8. The method of claims 1, 2 and 3 wherein the neuroimmunophilic ligand is FK506 or functional derivatives, metabolites, variants or salts thereof.
9. The method of claims 1, 2 and 3 wherein the neuroimmunophilic ligand is small molecule FKBP type neuroimmunophilic ligands or functional derivatives, metabolites, variants or salts thereof.
10. The method of claims 1, 2 and 3 wherein the neuroimmunophilic ligand is small molecule cyclophilin-like neuroimmunophilinic ligands or functional derivatives, metabolites, variants or salts thereof.
11. The method of claims 1, 2 and 3 wherein the neuroimmunophilinic ligand is a mixture of neuroimmunophilic ligands of cyclosporin A, cyclosporins, FK506, FKBP type, or cyclophilin type of small molecule or functional derivatives, metabolites, variants or salts thereof.
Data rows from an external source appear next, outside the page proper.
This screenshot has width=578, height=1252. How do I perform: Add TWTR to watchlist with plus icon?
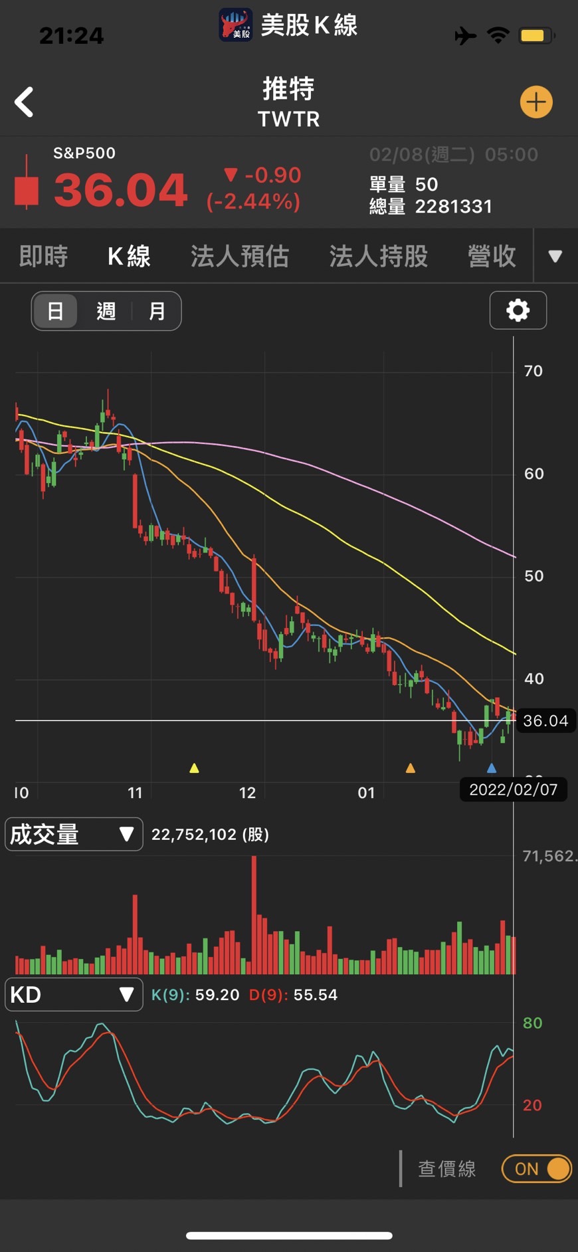[535, 102]
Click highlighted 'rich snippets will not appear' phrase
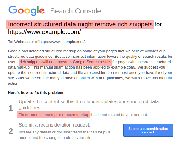The image size is (180, 143). 65,62
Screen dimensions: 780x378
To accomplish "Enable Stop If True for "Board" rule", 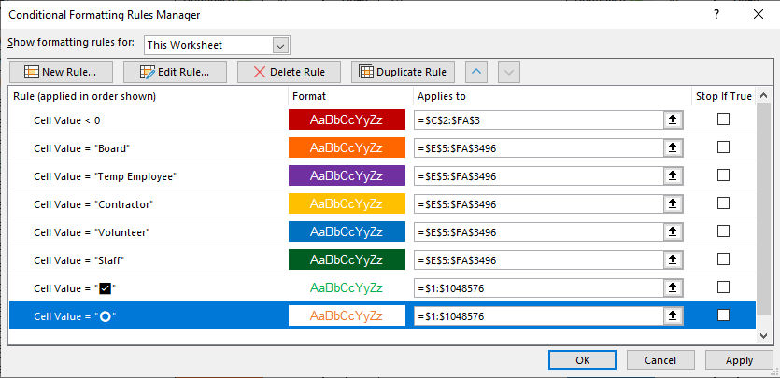I will [723, 147].
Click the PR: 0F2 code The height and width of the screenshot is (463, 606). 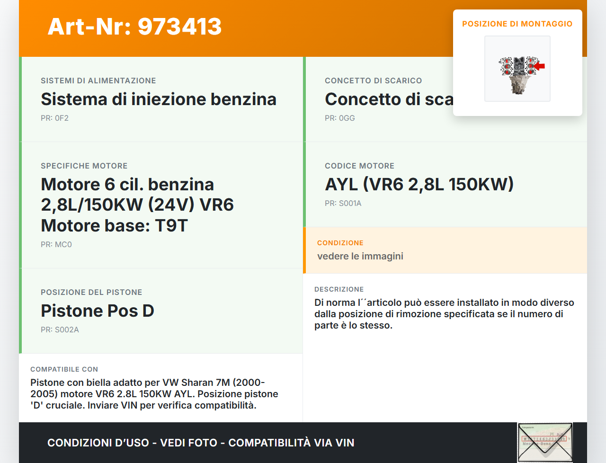coord(54,118)
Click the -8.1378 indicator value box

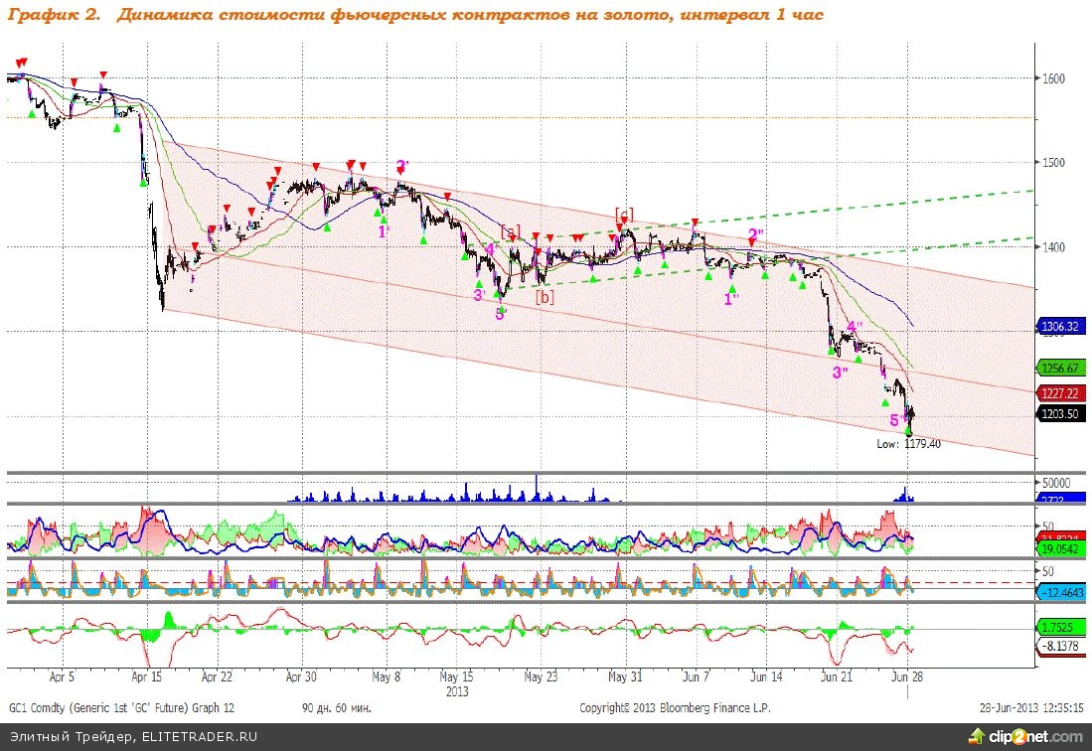point(1060,647)
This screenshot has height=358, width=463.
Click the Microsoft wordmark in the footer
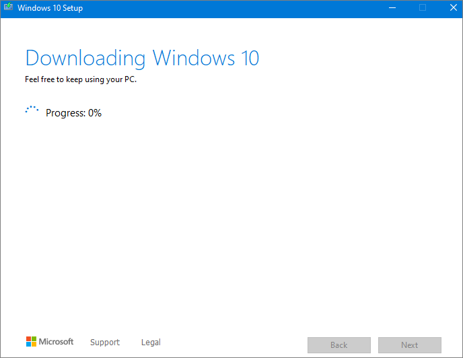click(x=56, y=342)
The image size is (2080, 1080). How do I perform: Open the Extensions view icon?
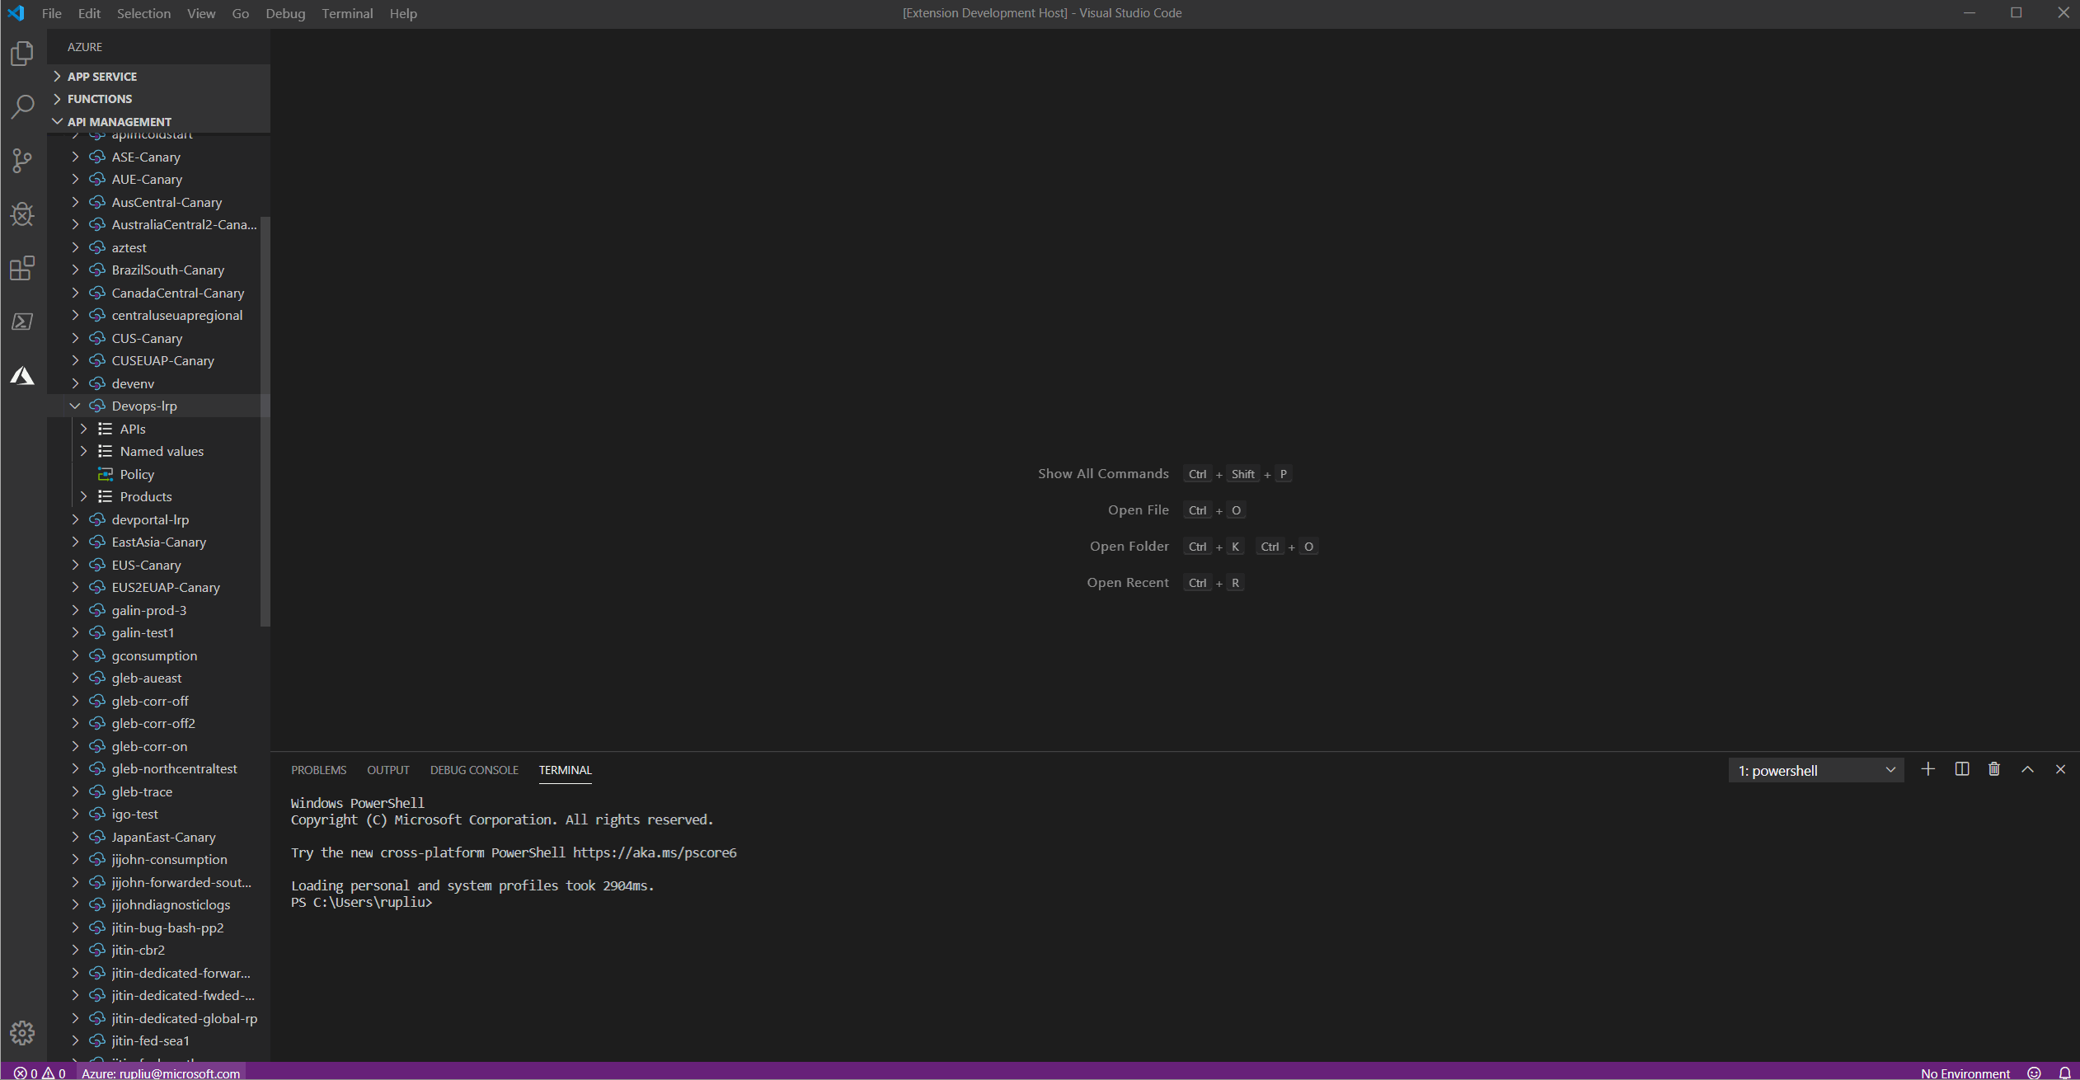22,268
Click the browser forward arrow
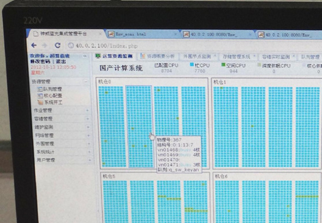322x223 pixels. 44,45
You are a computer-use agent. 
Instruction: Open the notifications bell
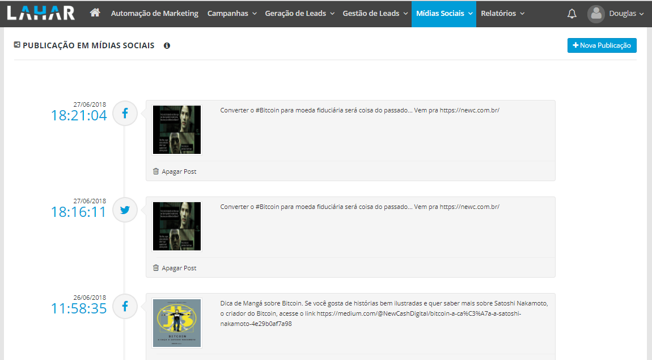572,12
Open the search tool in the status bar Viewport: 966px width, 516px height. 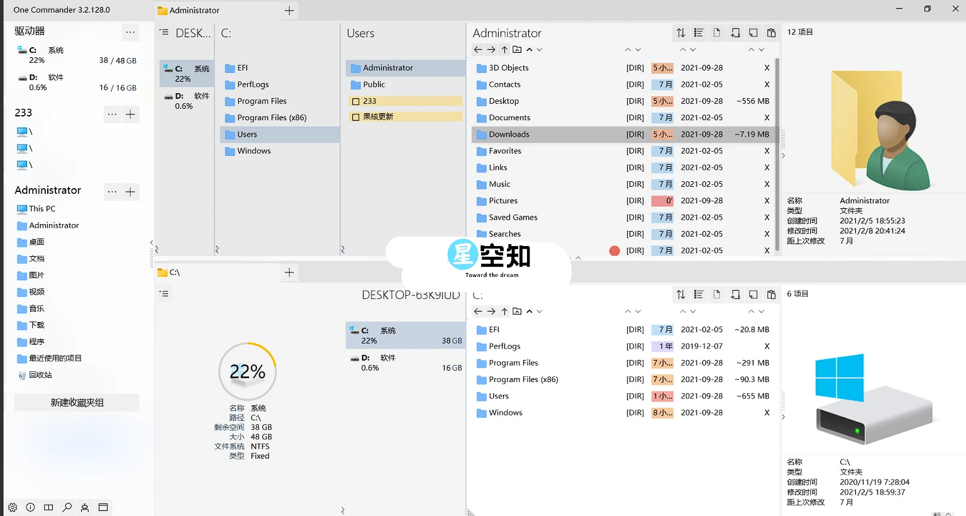[x=67, y=507]
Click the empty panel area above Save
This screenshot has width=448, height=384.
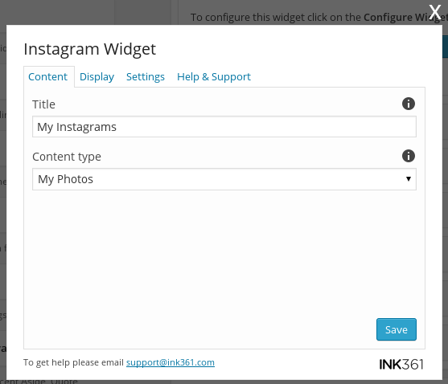click(224, 251)
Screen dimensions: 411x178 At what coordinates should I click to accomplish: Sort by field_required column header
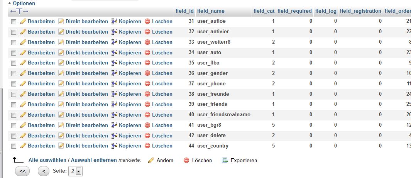(x=294, y=11)
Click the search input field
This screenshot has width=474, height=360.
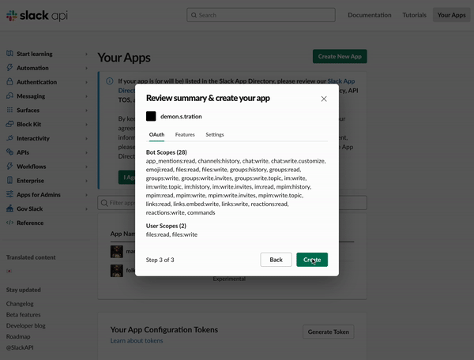tap(261, 15)
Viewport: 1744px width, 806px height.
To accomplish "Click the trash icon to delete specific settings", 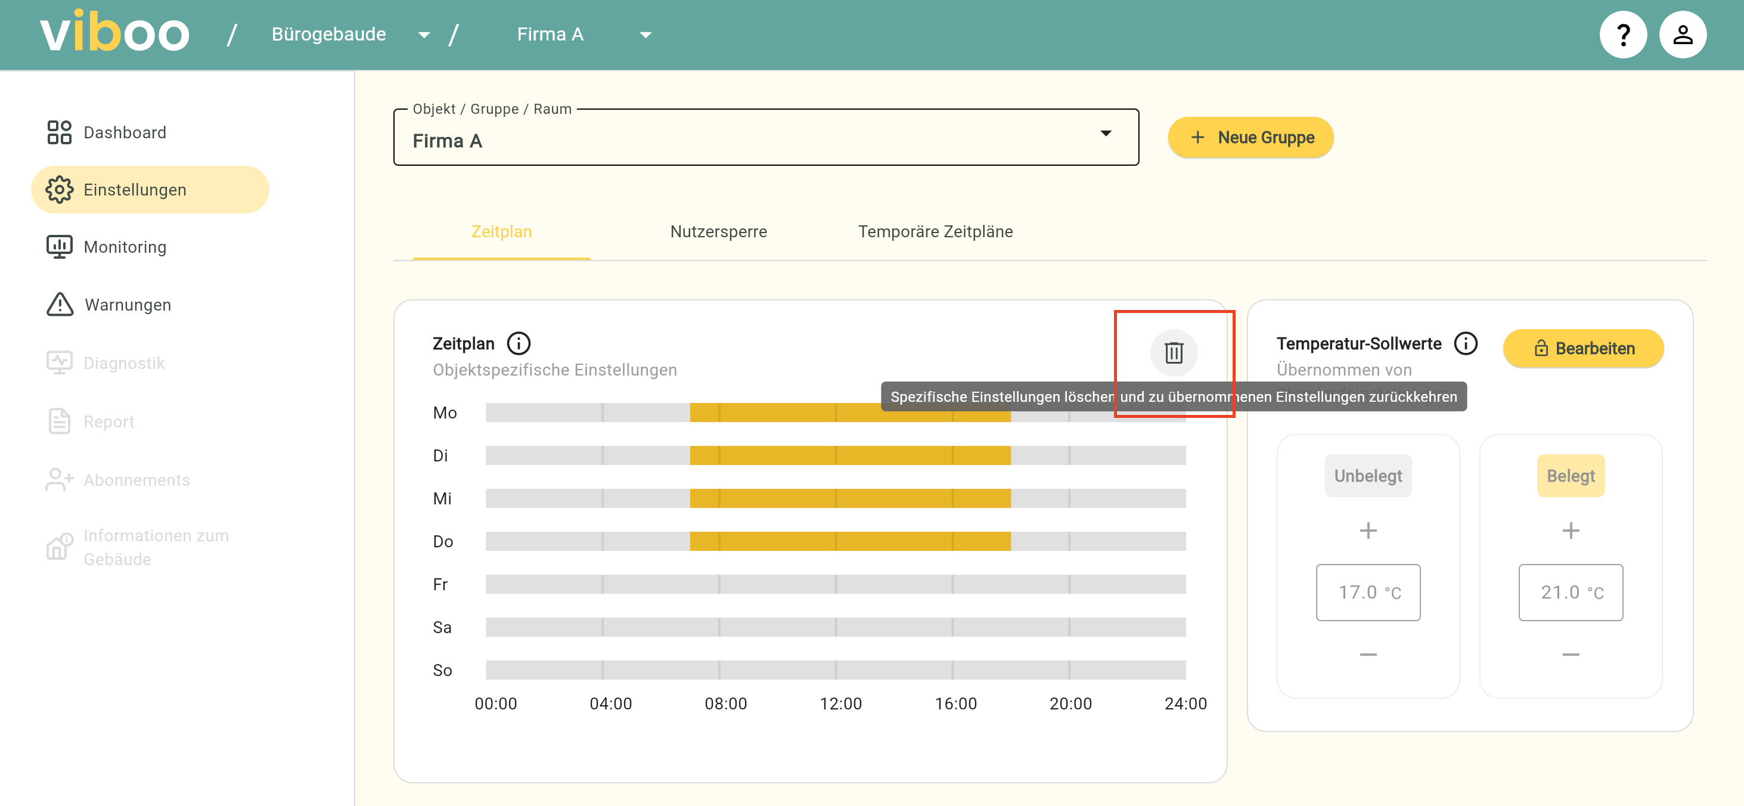I will click(x=1173, y=352).
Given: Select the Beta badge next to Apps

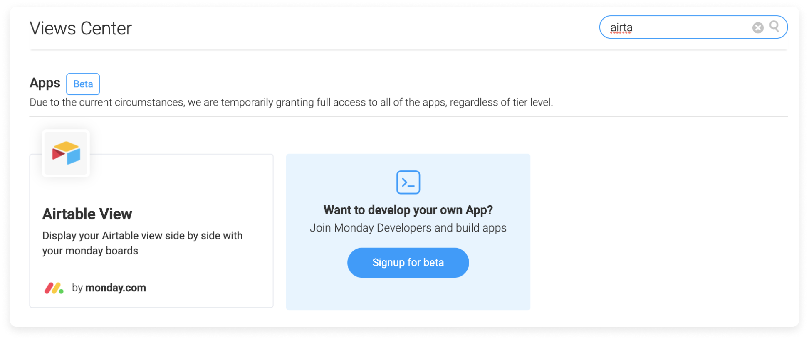Looking at the screenshot, I should pos(83,84).
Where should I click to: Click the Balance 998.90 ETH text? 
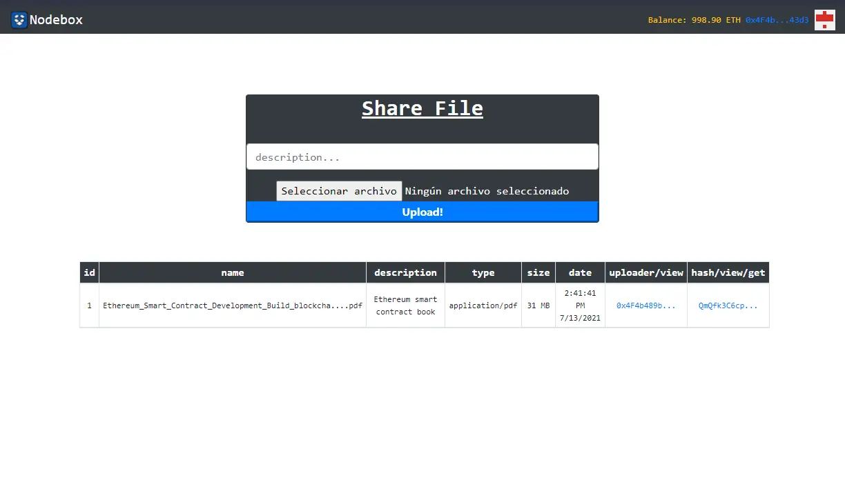pyautogui.click(x=694, y=20)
12. The method of claims 1, 2 and 3 wherein the mammal is a cancer patient with a primary brain tumor composed of tumor cells of glial origin poor in neuroimmunofilin, mixed with or surrounded by neurons rich in neuroinmunofilin that are found in the field or trajectory of ionizing radiation.
13. The method of claims 1, 2 and 3 wherein the mammal is a cancer patient with a metastatic brain tumor composed of tumor cells poor in neuroimmunophilin, mixed with or surrounded by neurons rich in neuroimmunophilin found in the field or trajectory of ionizing radiation.
14. 14. The method of claims 1, 2 and 3 wherein the mammal is a patient with a lesion treatable by ionizing radiation in proximity to neurons rich in neuroimmunophilin that are in the field or path of ionizing radiation.
15. 15. A method for using an effective amount of radiation protection treatment to cyclosporin neurons A, or a compound of the class of cyclosporins, or FK506, or a compound of the class of neuroimmunophilic ligands FK506, or FKBP type or cyclophilin type of small molecule or functional derivatives, metabolites, variants or salts thereof, or a mixture of the above for the preparation of a medicine for the improved treatment of a human with neurons and other tissues subjected to ionizing radiation.
16. 16. A manufacturing article comprising packaging material and a pharmaceutical agent contained within the packaging material, wherein the pharmaceutical agent is therapeutically effective to reduce or prevent selective neuronal damage or death by ionizing radiation when administered in an amount therapeutically effective and wherein the packaging material comprises a label indicating that the pharmaceutical agent can be used to reduce or prevent selective neuronal damage caused by ionizing radiation and wherein the pharmaceutical agent comprises a neuroimmunophilinic ligand such as cyclosporin A or a compound of the class of cyclosporins, or FK506 or a compound of the FK506 class or neuroimmunophilinic ligands type FKBP or small molecule cyclophilin type, or functional derivatives, metabolites, variants or salts thereof, or the combination of the above, either alone or in a mixture with diluents or additives.